--- start of Text shown ---

Mr. Speaker, I think I will be the last person to address the House tonight on Bill C-3. For me, this brings to an end, given what we anticipate the vote will be tomorrow by the Conservatives and the Liberals, a phase of fighting the security certificates and the use of those documents and that procedure in our jurisdiction in Canada.
On behalf of myself and my party, we are vehemently opposed to the use of this device. We have been for a very long period of time. This device is so fundamentally against the values of our criminal justice system, the values that we hold, I thought sacred, around human rights and civil liberties.
This process, this device puts a lie to the proud tradition that we have had in the country, of working, anticipating maybe never to get to perfection, toward respecting human rights.
We have historically had abuses: the War Measures Act; the way we treated the Japanese Canadians during the second world war and members from the Italian and Germany communities as well in both the first and the second world war; and some of the treatment we have had with regard to the Jewish community and the Sikh community.

--- end of Text shown ---
--- start of Information provided ---

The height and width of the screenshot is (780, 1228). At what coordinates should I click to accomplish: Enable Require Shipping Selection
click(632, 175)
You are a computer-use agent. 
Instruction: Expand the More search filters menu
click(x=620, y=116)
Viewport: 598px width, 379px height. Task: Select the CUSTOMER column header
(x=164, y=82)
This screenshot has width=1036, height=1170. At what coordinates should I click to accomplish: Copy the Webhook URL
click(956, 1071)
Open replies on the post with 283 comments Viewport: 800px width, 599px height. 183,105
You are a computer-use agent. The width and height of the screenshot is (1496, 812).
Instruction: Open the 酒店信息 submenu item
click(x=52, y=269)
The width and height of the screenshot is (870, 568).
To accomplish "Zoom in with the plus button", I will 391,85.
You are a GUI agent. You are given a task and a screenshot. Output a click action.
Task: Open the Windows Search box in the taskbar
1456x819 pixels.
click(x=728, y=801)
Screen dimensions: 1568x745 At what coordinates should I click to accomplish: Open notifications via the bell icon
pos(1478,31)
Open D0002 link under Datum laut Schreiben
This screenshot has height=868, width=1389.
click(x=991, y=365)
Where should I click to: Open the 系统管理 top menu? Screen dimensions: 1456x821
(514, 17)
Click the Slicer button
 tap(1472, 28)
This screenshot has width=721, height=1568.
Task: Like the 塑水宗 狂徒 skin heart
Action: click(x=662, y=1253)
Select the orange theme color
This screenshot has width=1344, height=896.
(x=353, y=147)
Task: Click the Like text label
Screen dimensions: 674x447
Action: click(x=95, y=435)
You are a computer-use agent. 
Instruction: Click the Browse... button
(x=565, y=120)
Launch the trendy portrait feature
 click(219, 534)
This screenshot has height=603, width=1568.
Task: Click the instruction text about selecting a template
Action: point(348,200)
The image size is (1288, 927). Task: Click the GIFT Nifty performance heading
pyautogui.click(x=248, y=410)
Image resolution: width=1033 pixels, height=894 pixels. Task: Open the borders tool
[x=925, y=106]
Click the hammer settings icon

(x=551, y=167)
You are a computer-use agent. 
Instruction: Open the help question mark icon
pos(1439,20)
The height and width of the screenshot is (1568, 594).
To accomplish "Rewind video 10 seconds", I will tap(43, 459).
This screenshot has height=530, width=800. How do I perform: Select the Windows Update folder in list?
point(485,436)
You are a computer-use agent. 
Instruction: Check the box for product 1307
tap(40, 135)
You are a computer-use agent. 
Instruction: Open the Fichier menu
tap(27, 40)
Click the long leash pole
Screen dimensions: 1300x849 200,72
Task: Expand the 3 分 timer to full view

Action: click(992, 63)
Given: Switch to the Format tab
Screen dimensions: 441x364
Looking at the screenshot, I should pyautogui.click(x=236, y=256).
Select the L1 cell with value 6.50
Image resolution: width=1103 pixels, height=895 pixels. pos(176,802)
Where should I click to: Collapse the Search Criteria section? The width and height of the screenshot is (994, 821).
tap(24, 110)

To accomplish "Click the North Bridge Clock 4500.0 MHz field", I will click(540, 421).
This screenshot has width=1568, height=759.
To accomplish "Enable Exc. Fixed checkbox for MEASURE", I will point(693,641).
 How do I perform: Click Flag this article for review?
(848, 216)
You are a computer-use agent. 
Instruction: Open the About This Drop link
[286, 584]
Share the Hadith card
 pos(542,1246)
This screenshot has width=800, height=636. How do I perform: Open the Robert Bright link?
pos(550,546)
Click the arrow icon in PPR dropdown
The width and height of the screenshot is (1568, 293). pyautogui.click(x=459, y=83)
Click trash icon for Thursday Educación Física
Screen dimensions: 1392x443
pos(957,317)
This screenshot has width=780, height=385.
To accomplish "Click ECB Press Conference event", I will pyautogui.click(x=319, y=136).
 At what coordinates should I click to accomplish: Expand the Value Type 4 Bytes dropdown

--- end of Information provided ---

_Exercise tasks:_
• A. Reproduce word for word the stretch of the Bill C-3 speech from "On behalf of" through "the Sikh community.".
• B. Answer these questions from the Bill C-3 speech, one per line:
(i) Which parties does the speaker expect to cast tomorrow's vote?
(ii) Which act is named first among the historical abuses?
(iii) During which war were Japanese Canadians mistreated?
The records are unrelated to the Bill C-3 speech and stand as separate material.

_Answers provided:_
• A.
On behalf of myself and my party, we are vehemently opposed to the use of this device. We have been for a very long period of time. This device is so fundamentally against the values of our criminal justice system, the values that we hold, I thought sacred, around human rights and civil liberties.
This process, this device puts a lie to the proud tradition that we have had in the country, of working, anticipating maybe never to get to perfection, toward respecting human rights.
We have historically had abuses: the War Measures Act; the way we treated the Japanese Canadians during the second world war and members from the Italian and Germany communities as well in both the first and the second world war; and some of the treatment we have had with regard to the Jewish community and the Sikh community.

• B.
(i) The Conservatives and the Liberals
(ii) The War Measures Act
(iii) The second world war